Many horizontal miscible gas floods experience relatively low vertical sweep efficiency due to gravity segregation of the injected solvent and reservoir liquids. This is true for the Prudhoe Bay Miscible Gas Project (PBMGP) in which the enriched-hydrocarbon miscible injectant (MI) is expected to sweep only approximately 30% of the reservoir volume in the project areas. The Prudhoe Bay reservoir has a relatively thick oil column, high inter-sand vertical permeability, high net-gross, and is generally developed on 80 acre (324 = 103 m2) well spacing.An infill drilling project was implemented in the Northwest Fault Block (NWFB) area of Prudhoe Bay (Fig. 1) to improve solvent sweep efficiency and increase EOR reserves. This project differs from many EOR infill drilling projects in that most of the additional recovery is attributable to EOR, with minimal improvement in waterflood recovery.The infill project is feasible because the reservoir is relatively thick, and sufficient EOR reserves are obtained from miscible displacement around new injectors. A significant increase in flood rate can also occur, resulting in production acceleration. Results of the project will guide analysis of infill drilling in other EOR areas at Prudhoe.
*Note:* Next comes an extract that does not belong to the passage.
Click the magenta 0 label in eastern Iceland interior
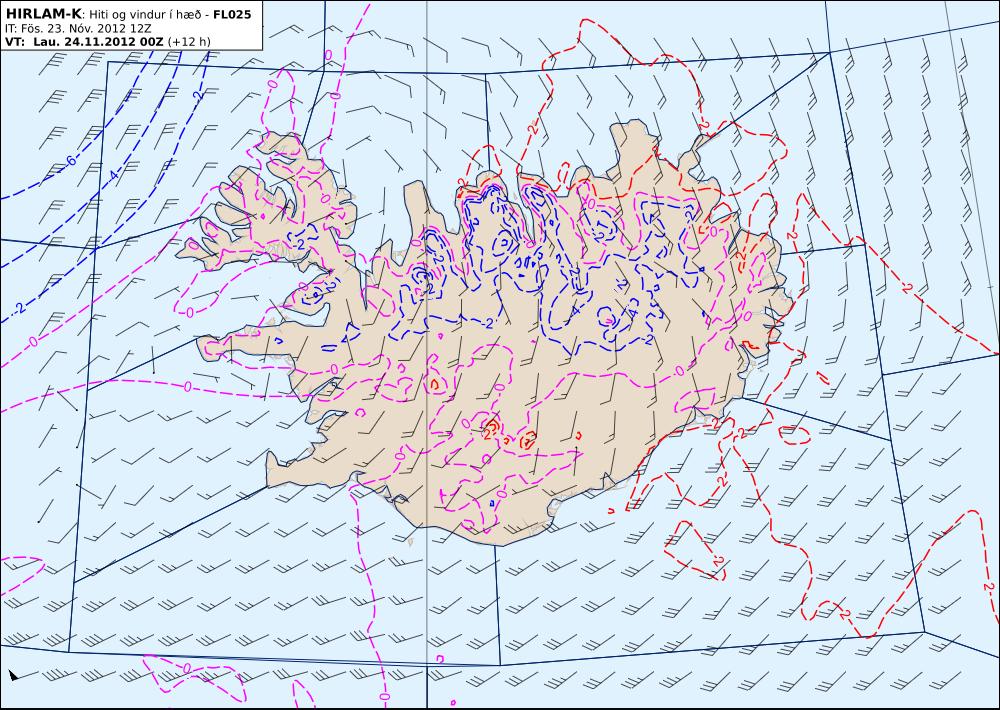coord(680,370)
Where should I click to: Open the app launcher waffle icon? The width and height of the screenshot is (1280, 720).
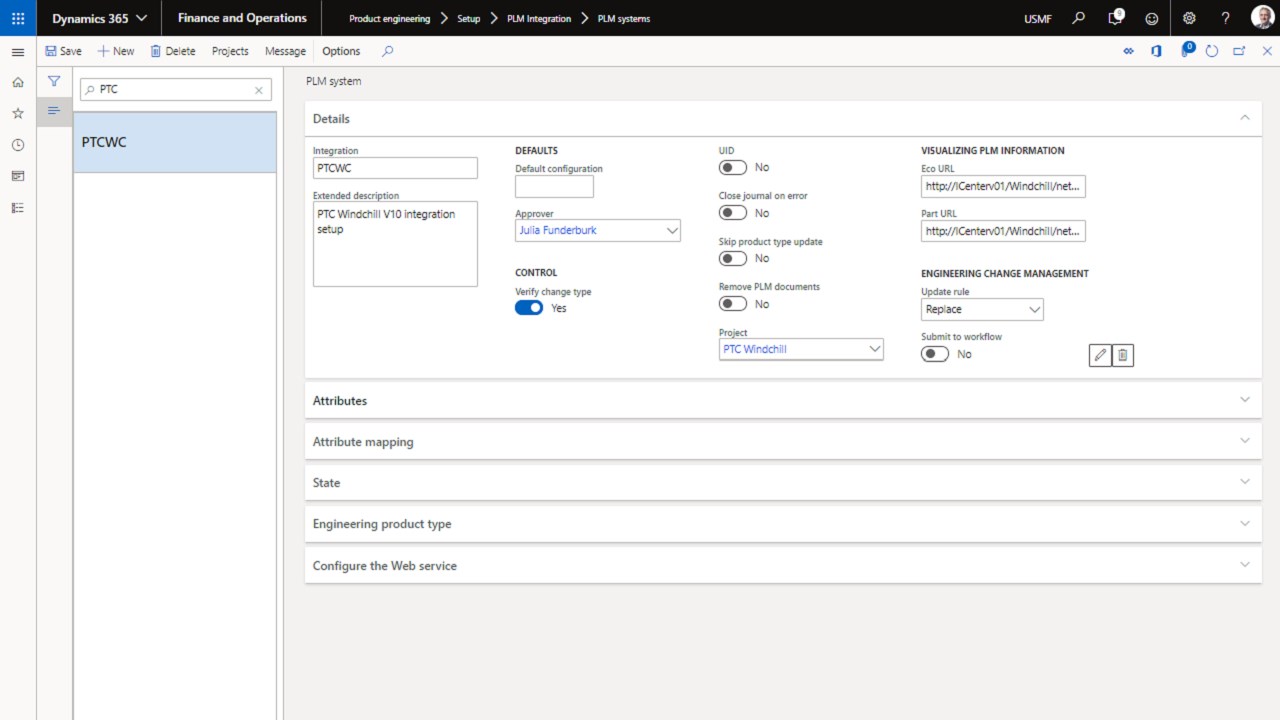[18, 18]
The Prudhoe Bay Miscible Gas Project is the world's largest enriched-hydrocarbon miscible gas flood, and is located in northern Alaska, USA.
Introduction This extended abstract describes the use of infill drilling to improve solvent sweep efficiency and EOR recovery in a gravity dominated WAG flood. Much of the incremental oil recovery in the Prudhoe Bay Miscible Gas Project (PBMGP) is displaced from a relatively small volume of swept reservoir surrounding each WAG injector. Solvent override occurs due to high vertical permeability and the large density difference between solvent and reservoir fluids. Solvent rises to the top of the reservoir or underneath shales, forming cone-shaped swept intervals around WAG injectors (Figure 1). Vertical sweep by solvent in gravity dominated WAG floods can be improved by increasing the viscous-to-gravity ratio1,2. A higher viscous-to-gravity ratio (HVGR) expands the solvent swept areas around the injection wells before gravity segregation occurs. However, little can be done in the PBMGP to reduce gravity forces, and water and solvent injection rates are currently near the maximum attainable. Reduced well spacing remains the only viable method to increase viscous-to-gravity ratio. Most of the benefit from reduced well spacing is due to displacing oil from new WAG cones around the new injectors.